O insólito literário é a chave de leitura que consegue dar conta dos absurdos da história recente humana, perpetrados pelos processos de colonização europeus. E Roque Larraquy tece com maestria seu insólito, adicionando temas caros à ficção científica nesta crítica a facetas argentinas que esse país desejaria esquecer.
A telepatia nacional, como nas melhores histórias da literatura fantástica, insere nomes reais em uma trama ficcional complexa. Inicia com o sequestro de índios da Amazônia peruana em 1930, que são levados, através do Brasil, a Buenos Aires. O objetivo? Replicar em solo portenho o projeto asqueroso europeu que gerou lucros imensos no séc. XIX: um zoológico humano.
Contudo, se esse enredo parece focar no passado, não se engane! Larraquy se vale de tais acontecimentos com o intuito de minar nossas certezas sobre a diferença entre o real e o imaginado, a memória e o delírio e, por fim, o que se é e o que se pode ser.
Somente o contato com o Outro pode fazer o indivíduo escapar, mesmo que um pouco, de si mesmo. ‘Não creio que nascer e crescer em algum lugar imponha a condenação de uma única visão do mundo, nem que a terra ou a cartografia do Estado sejam a prisão de uma identidade’, lemos em certo ponto do livro.
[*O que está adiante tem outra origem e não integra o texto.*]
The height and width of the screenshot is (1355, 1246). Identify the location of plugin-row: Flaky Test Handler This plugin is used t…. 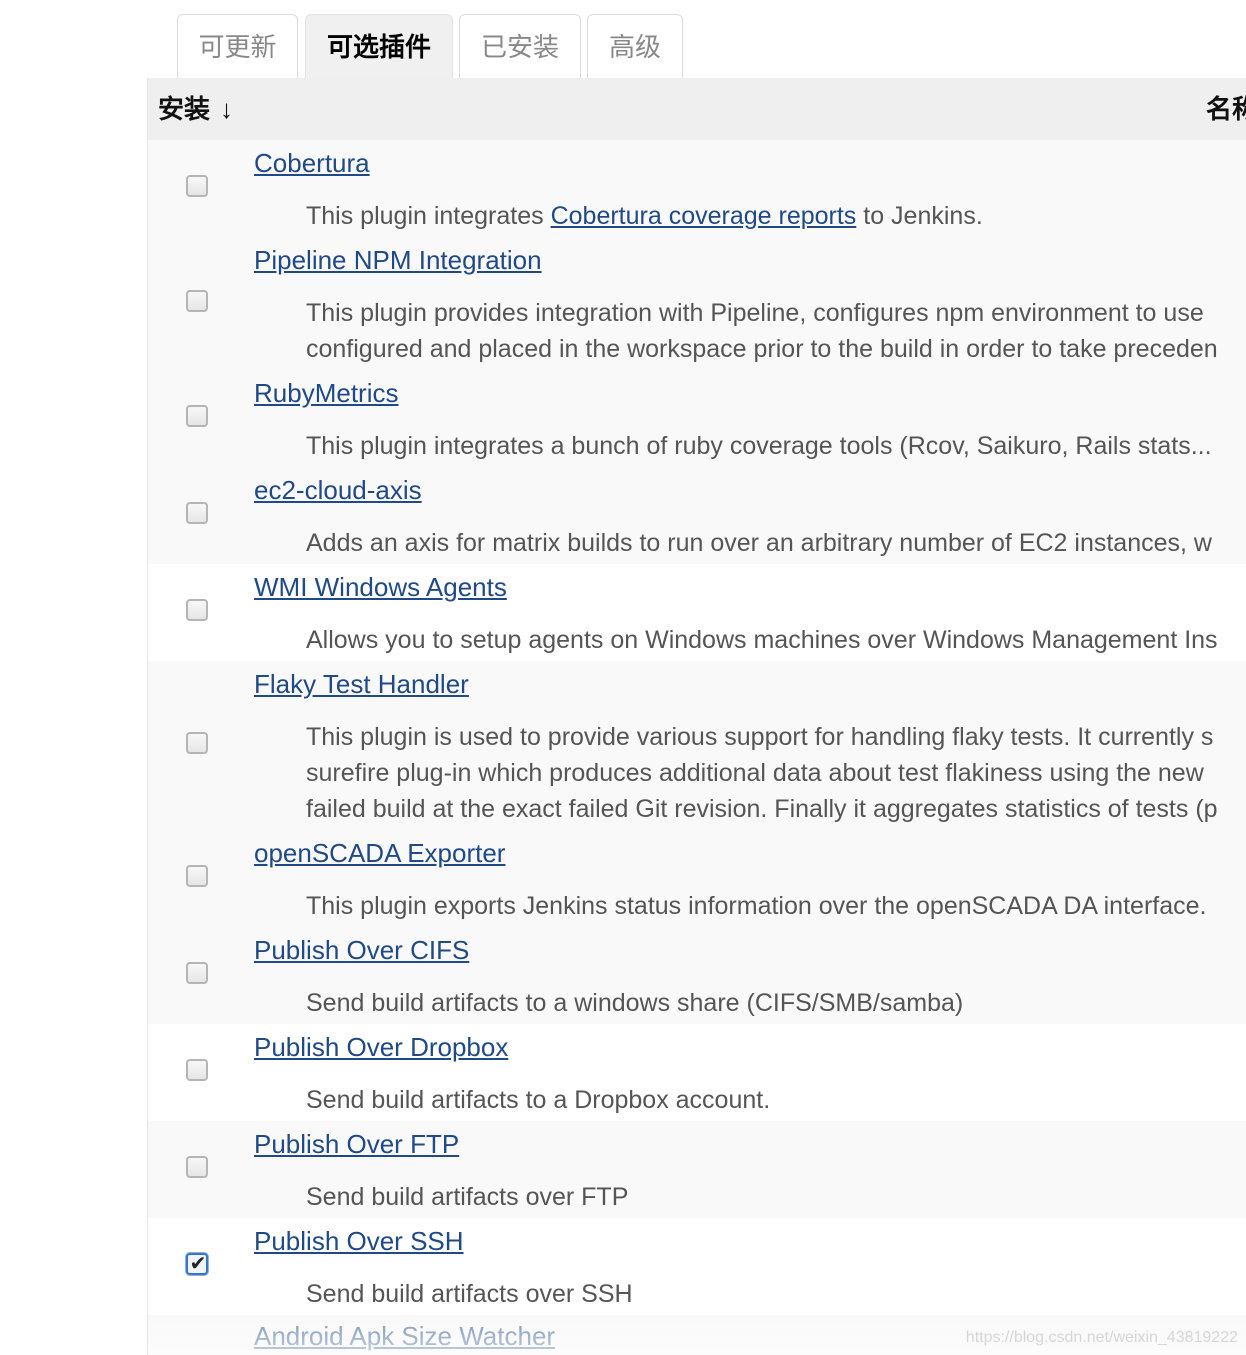
(697, 746).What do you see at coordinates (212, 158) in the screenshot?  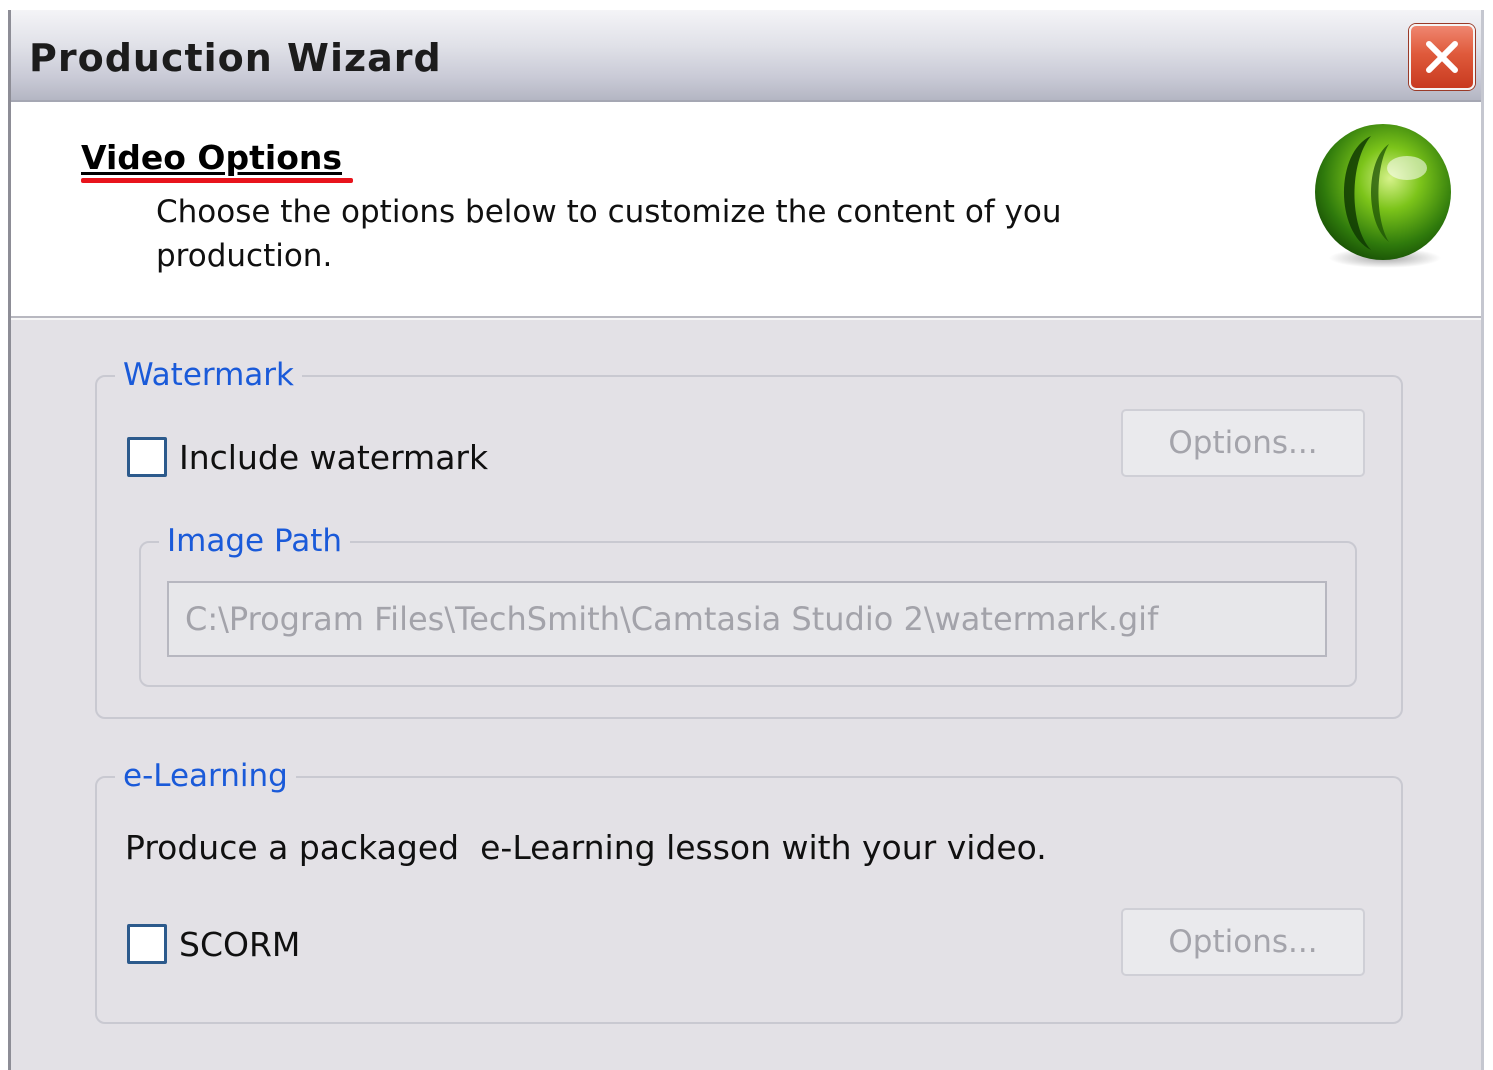 I see `page-title: Video Options` at bounding box center [212, 158].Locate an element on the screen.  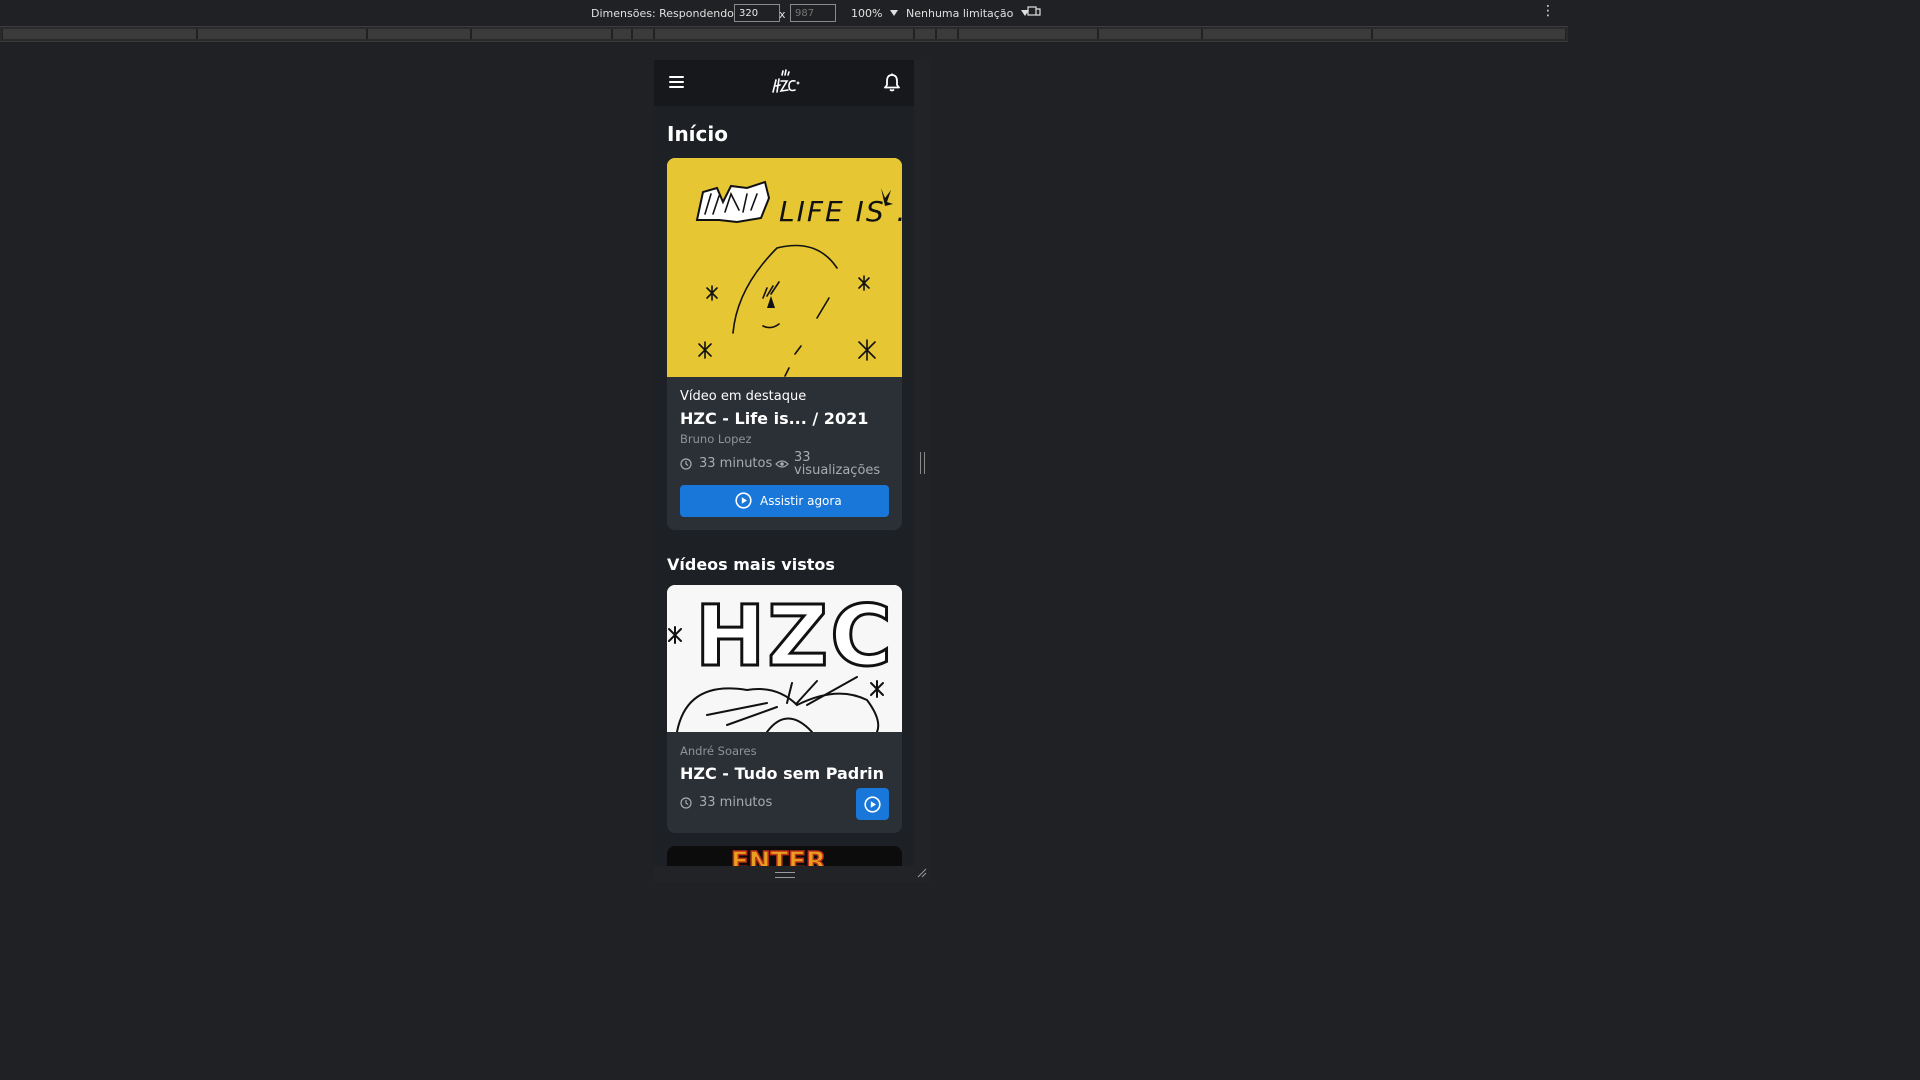
width-input is located at coordinates (757, 13).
A ficção científica se consolidou nos temas dos contatos e das identidades e este romance é a prova de que Larraquy sabe usá-los de forma habilidosa.
Rafael Ottati
Despre autor
Roque Larraquy (Buenos Aires, 1975) é um escritor e roteirista argentino. É autor, entre outros textos, dos romances La comemadre (2011), publicado pela Moinhos como Comemadre e traduzido para o inglês, alemão, francês, italiano, turco, russo, grego e persa, indicados ao USA National Book Awards e ao Best Translated Book Award em 2018; Informe sobre ectoplasma animal (2014), livro ilustrado do artista visual Diego Ontivero, traduzido para o inglês e italiano, e La telepatía nacional (2020), escolhido entre os dez melhores livros em espanhol de 2020 pelo The New York Times. Até 2022, foi diretor do Bacharelado em Letras da Universidade Nacional de Letras, o primeiro diploma universitário da Argentina dedicado à escrita artística.